Like so many things in life, the key to achieving healthy cholesterol levels is moderation. Our bodies need cholesterol to build healthy cells, but high levels of cholesterol can increase your risk of heart disease.
The goal is to increase the levels of “good” high-density lipoprotein (HDL) cholesterol, which picks up excess cholesterol and brings it to your liver where it is “reprocessed.” You want to lower your low-density lipoprotein (LDL) or "bad" cholesterol, which is the kind that builds up in the walls of your arteries, making them hard and narrow.
Adopting a heart-healthy diet can drastically improve your good and bad cholesterol levels. This can be accomplished by consuming a diet rich in whole grains, fruits, vegetables, beans and legumes, low-fat dairy products and lean protein sources. Additionally, you want to strive to choose unsaturated fats in place of saturated and trans-fats and limit refined carbohydrates.

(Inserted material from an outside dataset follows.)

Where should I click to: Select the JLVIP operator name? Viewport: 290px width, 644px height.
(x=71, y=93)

Take a look at these foods you should avoid and ways you can replace them to improve your cholesterol levels:
- Fatty cuts of meat
- Whole-milk dairy products including butter, cheese and ice cream.

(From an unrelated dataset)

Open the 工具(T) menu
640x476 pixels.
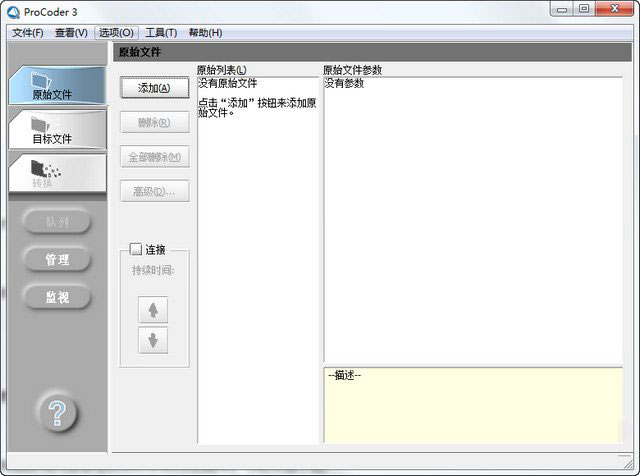pos(161,33)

- Coconut oil, palm oil, and other tropical oils
- Poultry with skin
- Butter and stick margarine
- Stick margarine and shortening
- Some fried foods
- Processed sweets and baked goods
- Packaged foods made with hydrogenated oils such as cookies, pastries, baked goods, biscuits, frozen dinners and microwave popcorn
- Replace fatty cuts of meat with lean protein sources such as chicken, turkey and fish.

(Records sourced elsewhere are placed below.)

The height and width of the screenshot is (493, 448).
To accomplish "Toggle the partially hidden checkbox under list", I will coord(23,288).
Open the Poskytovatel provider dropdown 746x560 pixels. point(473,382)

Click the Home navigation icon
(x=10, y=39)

- Try to consume more plant-based or vegetarian meals with legumes like lentils and chickpeas as well as soy foods such as tofu and tempeh.
- Consume skim or 1% milk, low-fat cheese, non-fat yogurt and low-fat ice cream.
- Cook or bake with plant-based unsaturated oils such as olive oil, canola oil and soybean oil.
- Remove the skin from chicken and turkey.
- Bake, grill or broil your protein instead of frying.
- Opt for reduced fat, whipped or liquid spreads instead of stick margarine, shortening and butter.
- Avoid foods with the ingredient “partially hydrogenated oil” on the nutrition facts label.
- Incorporate more whole grains, fruits, vegetables and unsaturated fats into your snacks. Try carrots and hummus, Greek yogurt with berries and nuts, whole grain crackers with low-fat cheese, and an apple with peanut butter.
We’ve covered cholesterol, but did you know that refined carbohydrates can also increase your risk of coronary vascular disease? The American Heart Association reports that foods that contain high amounts of simple sugars (carbs that have been refined so that bran, fiber and nutrients are removed) can raise triglyceride levels. High triglyceride levels can be tied to coronary heart disease, diabetes and fatty liver.
The following foods tend to be high in refined carbohydrates:
- Table sugar
- Sugar-sweetened beverages like fruit drinks, soft drinks, sports and energy drinks, and sweetened coffee or tea.
- Candies, syrups, jams and jellies.
- Grain-based desserts like pastries, cakes, doughnuts, cookies and brownies.
- Dairy desserts such as frozen yogurt, flavored yogurt, puddings and ice cream.
Simple ways to limit your intake of refined carbohydrates:
- Drink water, unsweetened tea or coffee, or other calorie-free beverages instead of sodas or other sweetened beverages. Add fresh fruit, mint or cucumbers to water for an extra flavor kick.
- Choose beverages such as low-fat or fat-free milk and 100 percent fruit juice.
- Choose fruit as a naturally sweet dessert or snack in place of foods made with added sugars.
- Make sweet desserts and snacks like cookies, cakes, and ice cream a once-in-a-while treat and choose a small portion when you consume them.
- Look for packaged foods that have less or no added sugars such as plain Greek yogurt, unsweetened cereal, frozen fruit with no added sugar or syrup, unsweetened applesauce, and canned fruit in water as opposed to fruit syrup. Add your own flavor to plain yogurt and dry cereals with fresh fruit, seeds, nuts and spices such as cinnamon.